The building occupies the corner site of Pottinger's Entry and Pottinger's Court, an alley which was first mentioned in a map of 1715.
The Bar comprises two storeys, with a pilastered front, moulded base panels, and etched glass windows.
The current building had certainly been erected by at least 1850, when maps depicted the building along its current layout.
Griffith's Valuation recorded that it was occupied by John and William Riddel in 1860 (the Riddels were iron and metal merchants who utilized the premises on Pottinger's Entry as a store and workshop).
The premises were valued at £25 in 1860; however, by 1863, the site had been converted into a licensed "spirit shop and stores" operated by Mr J Steenman.
Mr Steenman was recorded as the occupant of the site between 1863-81, although the Belfast Street Directories state that the "wine stores" were administered by the Malcolmson Brothers in 1868, George McChesney in 1877, and William Nixon in 1880, presumably the publicans.In 1892, the property was acquired by James McEntee and Henry McKenna, two publicans who also owned pubs in the area around Castle Street.
The property was recorded as a "Licensed House" and had been increased in value to £65.
McEntee and McKenna's partnership had been dissolved by 1900, when Henry McKenna was the sole occupier of the site.
In that year the valuer increased the rateable value of the premises to £95 and noted that McKenna paid annual rent of £60 to William Riddel.
Henry McKenna's public house also included a bottling store which was located off Pottinger's Entry, in Pottinger's Court.Mr McKenna continued to operate the public house until 1926.
In 1913, the site was first referred to as The Morning Star Bar in street directories.
The Irish Builder records that in 1924 renovation work was carried out to the bar which repaired damage incurred during an arson assault. The Morning Star was burnt out in a sectarian attack, part of the sectarian violence common in the post-partition years of 1921-23. Renovation work was carried out by Messrs F & J McCardle.In 1935, the bar was administered by the Madden Brothers, having passed from Henry McKenna in 1924.
There was no further valuation of the pub carried out for the next two decades due to the disruption of the 2nd World War.
The Morning Star narrowly survived the Belfast Blitz of 1941 whilst many neighbouring building on High Street and Bridge Street were levelled.
The Morning Star is, without doubt, the earliest building currently standing on Pottinger's Entry; however, the exact construction date of the two-storey building is difficult to determine.
The Morning Star maintains a historic tradition stretching back as early as 1810, when the Belfast Newsletter supposedly made reference to the building as "one of the terminals for the Belfast to Dublin mail coach".
However, the building was probably not utilised as a public house or tavern at this time, and it was not until 1863 that the building was first referred to as a licensed premises.
The Morning Star was refaced in 1892, when Messrs McEntee and McKenna took possession of the site and added its Victorian features.

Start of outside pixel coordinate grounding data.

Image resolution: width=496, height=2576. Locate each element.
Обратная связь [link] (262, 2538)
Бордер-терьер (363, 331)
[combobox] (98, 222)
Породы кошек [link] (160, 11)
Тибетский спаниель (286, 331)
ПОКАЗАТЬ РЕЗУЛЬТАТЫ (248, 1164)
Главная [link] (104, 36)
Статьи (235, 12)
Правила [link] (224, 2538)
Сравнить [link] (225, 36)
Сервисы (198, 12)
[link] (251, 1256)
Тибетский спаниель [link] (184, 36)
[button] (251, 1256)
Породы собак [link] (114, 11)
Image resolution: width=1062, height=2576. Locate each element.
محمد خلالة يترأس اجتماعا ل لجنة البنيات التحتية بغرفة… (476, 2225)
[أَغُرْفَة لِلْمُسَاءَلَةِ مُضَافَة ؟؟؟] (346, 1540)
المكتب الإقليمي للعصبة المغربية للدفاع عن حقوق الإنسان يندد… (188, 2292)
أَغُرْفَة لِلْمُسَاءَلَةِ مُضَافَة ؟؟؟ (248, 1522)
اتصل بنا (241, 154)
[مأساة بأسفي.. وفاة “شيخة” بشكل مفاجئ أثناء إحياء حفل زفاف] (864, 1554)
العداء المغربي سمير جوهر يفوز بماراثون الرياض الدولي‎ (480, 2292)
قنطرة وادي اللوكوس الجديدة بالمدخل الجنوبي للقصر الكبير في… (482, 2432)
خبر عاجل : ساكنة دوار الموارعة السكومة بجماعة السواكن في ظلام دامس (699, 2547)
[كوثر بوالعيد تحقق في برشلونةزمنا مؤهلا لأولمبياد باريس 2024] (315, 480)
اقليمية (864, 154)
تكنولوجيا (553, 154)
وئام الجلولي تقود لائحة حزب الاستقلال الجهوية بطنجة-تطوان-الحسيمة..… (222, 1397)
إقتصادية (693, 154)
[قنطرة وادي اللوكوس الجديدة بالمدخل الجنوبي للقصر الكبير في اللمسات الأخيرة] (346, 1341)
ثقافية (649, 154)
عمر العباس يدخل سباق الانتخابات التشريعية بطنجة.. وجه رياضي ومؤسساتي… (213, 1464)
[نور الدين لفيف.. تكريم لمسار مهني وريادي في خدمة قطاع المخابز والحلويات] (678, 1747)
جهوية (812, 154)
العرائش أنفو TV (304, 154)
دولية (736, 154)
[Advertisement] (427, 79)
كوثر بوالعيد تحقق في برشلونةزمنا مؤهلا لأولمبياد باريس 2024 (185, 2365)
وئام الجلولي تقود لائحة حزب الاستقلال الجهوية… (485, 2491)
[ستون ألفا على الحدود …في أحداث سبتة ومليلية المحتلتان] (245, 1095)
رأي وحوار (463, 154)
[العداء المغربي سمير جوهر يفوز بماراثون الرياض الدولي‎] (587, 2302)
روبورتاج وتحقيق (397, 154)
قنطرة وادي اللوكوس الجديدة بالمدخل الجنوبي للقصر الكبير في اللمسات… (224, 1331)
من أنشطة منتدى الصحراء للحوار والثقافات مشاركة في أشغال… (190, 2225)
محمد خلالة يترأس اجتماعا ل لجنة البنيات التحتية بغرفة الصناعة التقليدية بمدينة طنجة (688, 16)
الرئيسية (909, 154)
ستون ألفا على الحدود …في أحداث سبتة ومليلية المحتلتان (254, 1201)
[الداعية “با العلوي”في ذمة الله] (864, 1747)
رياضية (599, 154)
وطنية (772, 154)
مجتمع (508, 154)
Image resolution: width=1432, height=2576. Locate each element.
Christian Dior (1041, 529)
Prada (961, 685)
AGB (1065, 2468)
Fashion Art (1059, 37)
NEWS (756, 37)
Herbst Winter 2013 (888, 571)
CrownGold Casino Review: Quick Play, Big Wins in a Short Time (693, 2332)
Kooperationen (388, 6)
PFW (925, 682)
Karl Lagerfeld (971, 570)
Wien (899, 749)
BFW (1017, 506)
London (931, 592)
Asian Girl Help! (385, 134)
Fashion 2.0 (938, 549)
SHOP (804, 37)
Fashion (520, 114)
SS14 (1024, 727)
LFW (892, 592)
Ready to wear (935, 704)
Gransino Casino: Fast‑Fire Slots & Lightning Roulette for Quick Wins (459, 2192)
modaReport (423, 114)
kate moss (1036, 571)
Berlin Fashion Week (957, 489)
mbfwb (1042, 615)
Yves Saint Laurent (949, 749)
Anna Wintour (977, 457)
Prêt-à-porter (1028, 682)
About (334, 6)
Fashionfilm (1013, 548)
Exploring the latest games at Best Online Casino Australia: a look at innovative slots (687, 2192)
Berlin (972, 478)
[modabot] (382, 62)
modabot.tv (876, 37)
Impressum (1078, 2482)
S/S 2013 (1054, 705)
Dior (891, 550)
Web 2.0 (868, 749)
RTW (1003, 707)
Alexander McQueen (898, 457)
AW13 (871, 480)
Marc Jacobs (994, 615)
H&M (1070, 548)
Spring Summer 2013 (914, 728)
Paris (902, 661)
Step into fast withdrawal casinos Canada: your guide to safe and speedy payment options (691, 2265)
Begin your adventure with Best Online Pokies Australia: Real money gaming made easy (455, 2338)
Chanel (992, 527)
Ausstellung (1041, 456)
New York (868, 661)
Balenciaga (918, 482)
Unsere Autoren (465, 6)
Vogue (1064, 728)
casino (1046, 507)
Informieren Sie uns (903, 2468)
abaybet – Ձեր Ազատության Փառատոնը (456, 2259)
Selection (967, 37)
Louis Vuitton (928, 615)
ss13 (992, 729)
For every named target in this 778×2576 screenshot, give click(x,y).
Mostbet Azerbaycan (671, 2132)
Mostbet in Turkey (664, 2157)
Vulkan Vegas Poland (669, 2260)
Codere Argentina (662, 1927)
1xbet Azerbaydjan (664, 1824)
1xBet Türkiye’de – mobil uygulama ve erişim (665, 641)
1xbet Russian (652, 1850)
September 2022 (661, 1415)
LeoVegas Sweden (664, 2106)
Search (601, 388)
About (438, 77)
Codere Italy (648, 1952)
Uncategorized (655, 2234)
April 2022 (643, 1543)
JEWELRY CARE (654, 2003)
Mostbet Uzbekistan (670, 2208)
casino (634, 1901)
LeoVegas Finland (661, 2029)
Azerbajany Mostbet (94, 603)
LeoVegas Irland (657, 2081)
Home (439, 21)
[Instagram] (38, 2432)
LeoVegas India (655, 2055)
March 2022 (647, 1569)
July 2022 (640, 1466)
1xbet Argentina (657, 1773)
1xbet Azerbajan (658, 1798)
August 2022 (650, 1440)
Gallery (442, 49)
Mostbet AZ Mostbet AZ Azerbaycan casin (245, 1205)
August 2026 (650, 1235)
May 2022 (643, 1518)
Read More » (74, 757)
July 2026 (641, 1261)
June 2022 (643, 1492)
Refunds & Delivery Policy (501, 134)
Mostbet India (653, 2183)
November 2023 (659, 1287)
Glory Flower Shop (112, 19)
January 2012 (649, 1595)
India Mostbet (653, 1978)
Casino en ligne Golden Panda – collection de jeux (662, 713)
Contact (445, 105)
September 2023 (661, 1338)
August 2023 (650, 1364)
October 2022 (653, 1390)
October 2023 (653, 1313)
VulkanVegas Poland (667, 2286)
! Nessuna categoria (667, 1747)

Much of the current bar dates from the 1924 renovation of the building following a sectarian arson attack.
Law states that the renovation was carried out shortly after the Madden Bros. acquired the Morning Star Bar from McKenna in 1924.
The Maddens also owned the Ivy Bar in Church Lane; Dufferin House in Whitla Street; the Sportsman's Arms in York Street; and spirit stores in Duncairn Gardens.The current horseshoe bar and the exterior sign are amongst the features installed as a result of the Madden Bros. 1924 reconstruction.
Having undergone a further extensive renovation in the 1960s, The Morning Star was listed in 1986.
Marcus Patton OBE, writing in 1993, described the public house as a
two-storey stucco building of considerable character, tall pilastered front with etched glass windows and boldly moulded base panels; projecting sign in brass and glass with bronze urn on top; a winged lion stands guard over the corner entrance.
The features described, including the exterior sign, continue to adorn the façade of the public house.
Although it is not possible to identify the precise origins of The Morning Star, the building is significant as the sole surviving remnant of the former street-scape of Pottinger's Entry, one of Belfast's original entries dating from at least the early-18th century.